Financial management in small and grand scopes are the undersung VIP of every Knovva Academy summit: when the cash changing hands scales up from individual transactions to that of entire nations’ budget sheets, the game scales — particularly in sweat-inducing consequentiality. 

Cary Krosinsky of Yale University was a beacon of modern monetary policy knowledge to our 400 students at the recently concluded Model G20 Summit: Climate Change and the Future of Humanity. 

During the day, Cary Krosinsky has nearly as many titles as his last name has consonants: lecturer in the Practice of Management at the Yale School of Management, and Faculty Adviser at the Yale College on Energy Studies, Climate, and Investing. He also teaches the Theory and Practice of Sustainable Investing at Brown University, helping support the Sustainable Investment Fund within the Brown Endowment, and has been an MBA Lecturer at Concordia and Maryland. He also helped lead and design the RFK Sustainable Investing program at Columbia’s Earth Institute.

How did he fare with a couple hundred international students several years younger than those in his typical classroom?

“I thought the quality of the students’ questions were great. They were very thoughtful, they were concise. It’s a good indication of all the students’ ability and desire to do good work, so it was great to see.

Over the course of his evening lecture and discussion session with the students, Prof. Krosinsky was posed with buckets of student-devised questions, including India native Gauri Chaturvedi’s “How can we include every country in the concept of Natural Value?” and stateside Jocelyn Rose’s meticulous “How do you suggest a country whose economy relies heavily on non-sustainable businesses, resources, or non-renewable raw material try to transition into having a more sustainable industry?” 

“I was really hoping that students could gain a little bit of an understanding that they may not have had before, on how important finances and the conversations around climate change become,” Prof.
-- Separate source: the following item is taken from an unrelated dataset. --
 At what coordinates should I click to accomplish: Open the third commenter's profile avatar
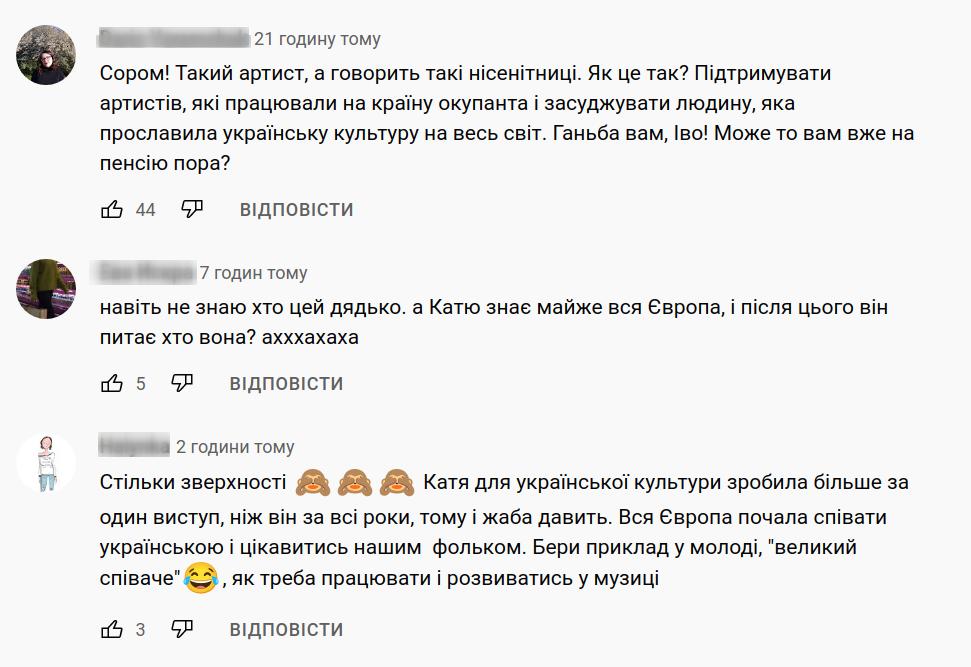coord(46,463)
Krosinsky explained. “Those challenges are everywhere, and they work their way through you know all economies, all people’s lives and they’re different in every country.”

Throughout his lectures and discussion sessions with the students, Prof. Krosinsky insisted to the kids his hope that they hone their simulated countries’ efforts to try to devise a way to hold conversations that concern everyone, such as climate change, in a productive, globally-inclusive manner.
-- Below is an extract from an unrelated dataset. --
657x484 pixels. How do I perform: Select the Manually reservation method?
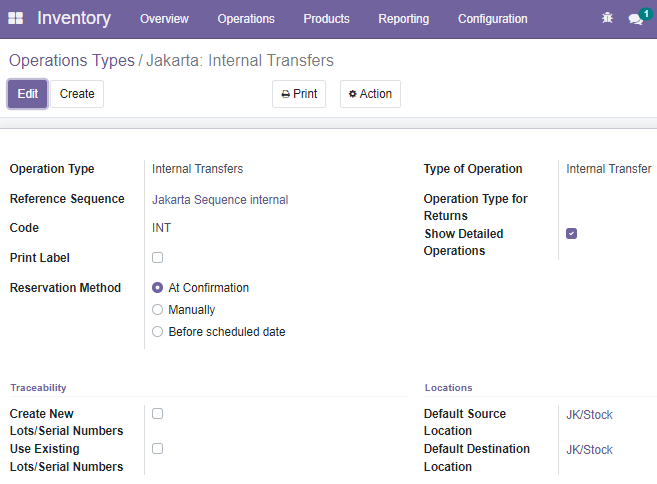coord(158,310)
“When you look at these challenges we face, it can certainly be very daunting. It can be easy to get stuck on negativity and negative approaches. What I wanted to communicate in my participation with the students is that a positive approach will inevitably be the solution. We will have success if we cooperate.”

During our discussion section, Prof. Krosinsky was posed with real-world economic problems faced by the students attending, including one poignantly pressing question by Josemaria Montalvo from El Salvador, who asked Prof. Krosinsky his opinion regarding the state of developing countries such as her own: “How are countries like mine going to raise the necessary capital to meet the goals of sustainable finance?”

Our guest responded to each question, no matter the sensitivity of the subject, with measured tact. He sums up his beliefs: “Frankly, a bunch of old white men,” Prof. Krosinsky pauses to laugh, “aren’t going to solve much of anything.”

“We need the young people to rise up and get involved in a positive way, and when that happens change starts to follow. You know, encourage everyone to look at this sort of area as critically important to your career if you’re so minded, or at least help encourage what needs to happen or get involved yourself and think about how much fun, it would be to actually solve these problems together.”